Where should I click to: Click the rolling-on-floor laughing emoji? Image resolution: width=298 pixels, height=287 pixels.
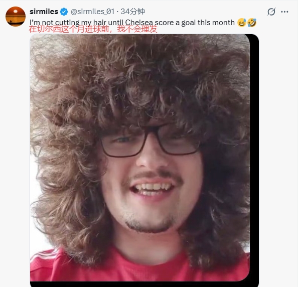(252, 23)
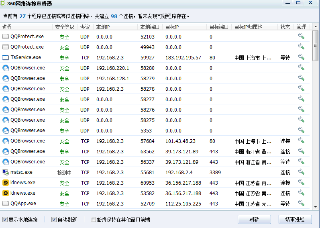
Task: Click the wrench icon for TsService.exe
Action: click(x=301, y=57)
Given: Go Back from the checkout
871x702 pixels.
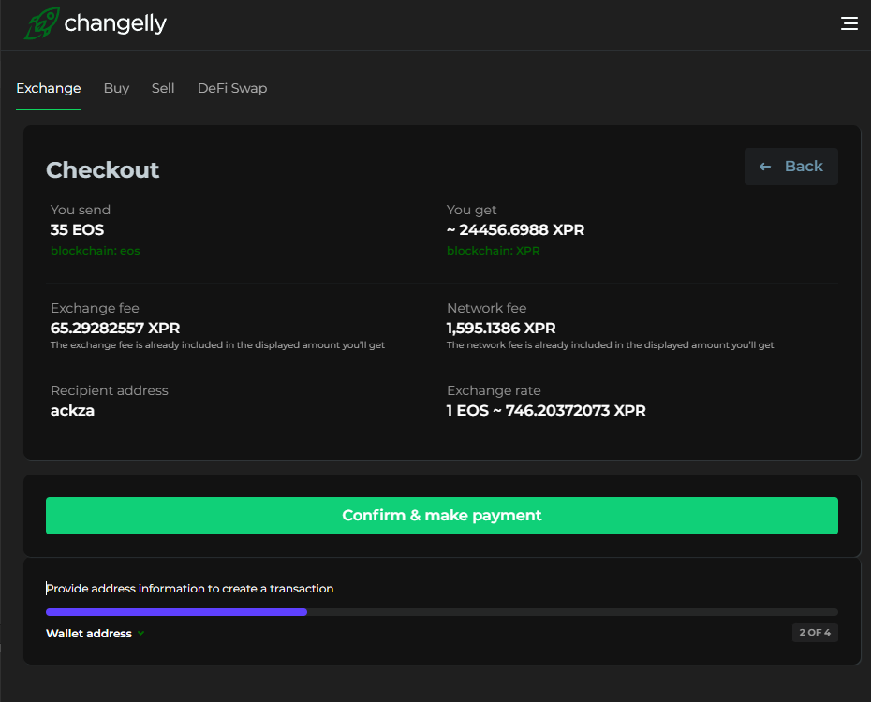Looking at the screenshot, I should pos(791,167).
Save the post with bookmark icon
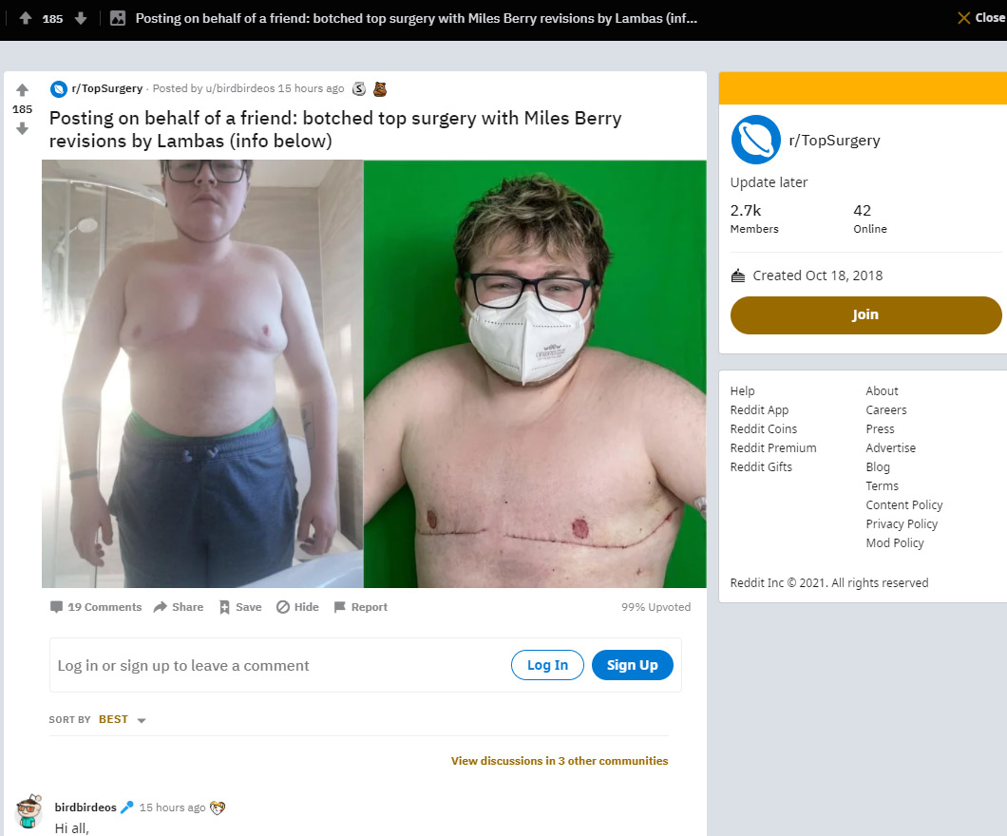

TASK OBJECTIVE
An exact transcription of the listing is required, and it must contain no pictures.

SOLUTION TO THE PROBLEM
Where should I click to: Click the rolling-on-floor laughing emoji? Image resolution: width=298 pixels, height=287 pixels.
(252, 23)
Task: Click the wrench icon for TsService.exe
Action: click(x=301, y=57)
Given: Go Back from the checkout
871x702 pixels.
Looking at the screenshot, I should pos(791,167).
Save the post with bookmark icon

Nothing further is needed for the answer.